Resolving identification issues of Saraca asoca from its adulterant and commercial samples using phytochemical markers
Satisha Hegde1, Harsha Vasudev Hegde2, Sunil Satyappa Jalalpure3, Malleswara Rao Peram4, Sandeep Ramachandra Pai5, Subarna Roy2
1 Regional Medical Research Centre, Indian Council of Medical Research; KLE Academy of Higher Education and Research (KLE University), Belagavi, Karnataka, India
2 Regional Medical Research Centre, Indian Council of Medical Research, Belagavi, Karnataka, India
3 Dr. Prabhakar Kore Basic Science Research Centre, KLE University; Department of Pharmacognosy, KLE University's College of Pharmacy, Belagavi, Karnataka, India
4 Dr. Prabhakar Kore Basic Science Research Centre, KLE University, Belagavi, Karnataka, India
5 Regional Medical Research Centre, Indian Council of Medical Research; Amity Institute of Biotechnology, Amity University, Mumbai, Maharashtra, India
Sandeep Ramachandra Pai
Amity Institute of Biotechnology, Amity University, Mumbai - 410 206, Maharashtra
Regional Medical Research Centre, Indian Council of Medical Research, Belagavi - 590 010, Karnataka
Source of Support: None, Conflict of Interest: None
Saraca asoca (Roxb.) De Wilde (Ashoka) is a highly valued endangered medicinal tree species from Western Ghats of India. Besides treating cardiac and circulatory problems, S. asoca provides immense relief in gynecological disorders. Higher price and demand, in contrast to the smaller population size of the plant, have motivated adulteration with other plants such as Polyalthia longifolia (Sonnerat) Thwaites. The fundamental concerns in quality control of S. asoca arise due to its part of medicinal value (Bark) and the chemical composition. Phytochemical fingerprinting with proper selection of analytical markers is a promising method in addressing quality control issues.
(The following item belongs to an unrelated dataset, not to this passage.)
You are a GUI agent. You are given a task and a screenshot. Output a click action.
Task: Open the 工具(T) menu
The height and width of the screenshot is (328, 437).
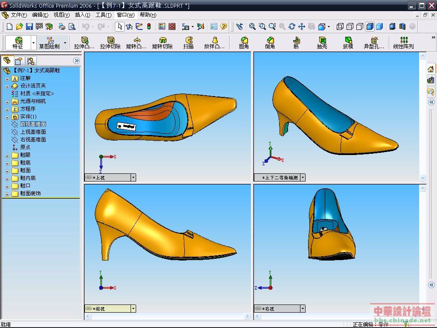(x=103, y=15)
In the present study, high-performance liquid chromatography of phenolic compounds (gallic acid, catechin, and epicatechin) coupled to multivariate analysis was used. Five samples each of S. asoca, P. longifolia from two localities alongside five commercial market samples showed evidence of adulteration. Subsequently, multivariate hierarchical cluster analysis and principal component analysis was established to discriminate the adulterants of S. asoca. The proposed method ascertains identification of S. asoca from its putative adulterant P. longifolia and commercial market samples. The data generated may also serve as baseline data to form a quality standard for pharmacopoeias.
Abbreviations used: HPLC: High Performance Liquid Chromatography; RP-HPLC: Reverse Phase High Performance Liquid Chromatography; CAT: Catechin; EPI: Epicatechin; GA: Gallic acid; PCA: Principal Component Analysis.